Quote all of the entries word for word.

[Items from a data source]
══════════

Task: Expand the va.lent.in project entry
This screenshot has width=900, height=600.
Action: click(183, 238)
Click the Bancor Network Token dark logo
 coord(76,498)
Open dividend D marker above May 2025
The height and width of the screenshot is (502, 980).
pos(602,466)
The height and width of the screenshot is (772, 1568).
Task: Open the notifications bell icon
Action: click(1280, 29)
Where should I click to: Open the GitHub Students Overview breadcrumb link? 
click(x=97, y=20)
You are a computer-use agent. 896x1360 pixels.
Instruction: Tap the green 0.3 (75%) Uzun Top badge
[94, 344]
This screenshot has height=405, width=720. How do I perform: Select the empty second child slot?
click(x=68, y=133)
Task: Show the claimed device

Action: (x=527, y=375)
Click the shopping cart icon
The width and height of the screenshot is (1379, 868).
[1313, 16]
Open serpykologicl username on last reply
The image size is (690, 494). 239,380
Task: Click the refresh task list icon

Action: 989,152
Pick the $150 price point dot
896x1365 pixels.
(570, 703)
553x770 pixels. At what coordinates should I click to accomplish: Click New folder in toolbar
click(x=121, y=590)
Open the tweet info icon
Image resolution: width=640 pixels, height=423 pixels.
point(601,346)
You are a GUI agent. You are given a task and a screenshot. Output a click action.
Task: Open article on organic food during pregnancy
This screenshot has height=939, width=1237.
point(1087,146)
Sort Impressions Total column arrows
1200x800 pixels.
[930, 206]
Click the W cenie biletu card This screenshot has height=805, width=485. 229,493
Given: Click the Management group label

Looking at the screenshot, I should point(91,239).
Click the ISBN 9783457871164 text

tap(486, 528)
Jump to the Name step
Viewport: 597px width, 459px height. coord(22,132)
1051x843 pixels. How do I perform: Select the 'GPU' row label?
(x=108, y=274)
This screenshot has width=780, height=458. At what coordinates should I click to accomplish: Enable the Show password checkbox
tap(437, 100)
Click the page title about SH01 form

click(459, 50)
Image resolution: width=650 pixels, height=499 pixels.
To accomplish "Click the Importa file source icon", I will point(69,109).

══════════

-- RESULT OF THIS EXERCISE --
Task: Expand the va.lent.in project entry
This screenshot has width=900, height=600.
Action: click(183, 238)
Click the Bancor Network Token dark logo
 coord(76,498)
Open dividend D marker above May 2025
The height and width of the screenshot is (502, 980).
pos(602,466)
The height and width of the screenshot is (772, 1568).
Task: Open the notifications bell icon
Action: click(1280, 29)
Where should I click to: Open the GitHub Students Overview breadcrumb link? 
click(x=97, y=20)
You are a computer-use agent. 896x1360 pixels.
Instruction: Tap the green 0.3 (75%) Uzun Top badge
[94, 344]
This screenshot has height=405, width=720. How do I perform: Select the empty second child slot?
click(x=68, y=133)
Task: Show the claimed device

Action: (x=527, y=375)
Click the shopping cart icon
The width and height of the screenshot is (1379, 868).
[1313, 16]
Open serpykologicl username on last reply
The image size is (690, 494). 239,380
Task: Click the refresh task list icon

Action: 989,152
Pick the $150 price point dot
896x1365 pixels.
(570, 703)
553x770 pixels. At what coordinates should I click to accomplish: Click New folder in toolbar
click(x=121, y=590)
Open the tweet info icon
Image resolution: width=640 pixels, height=423 pixels.
point(601,346)
You are a GUI agent. You are given a task and a screenshot. Output a click action.
Task: Open article on organic food during pregnancy
This screenshot has height=939, width=1237.
point(1087,146)
Sort Impressions Total column arrows
1200x800 pixels.
[930, 206]
Click the W cenie biletu card This screenshot has height=805, width=485. 229,493
Given: Click the Management group label

Looking at the screenshot, I should point(91,239).
Click the ISBN 9783457871164 text

tap(486, 528)
Jump to the Name step
Viewport: 597px width, 459px height. coord(22,132)
1051x843 pixels. How do I perform: Select the 'GPU' row label?
(x=108, y=274)
This screenshot has width=780, height=458. At what coordinates should I click to accomplish: Enable the Show password checkbox
tap(437, 100)
Click the page title about SH01 form

click(459, 50)
Image resolution: width=650 pixels, height=499 pixels.
To accomplish "Click the Importa file source icon", I will point(69,109).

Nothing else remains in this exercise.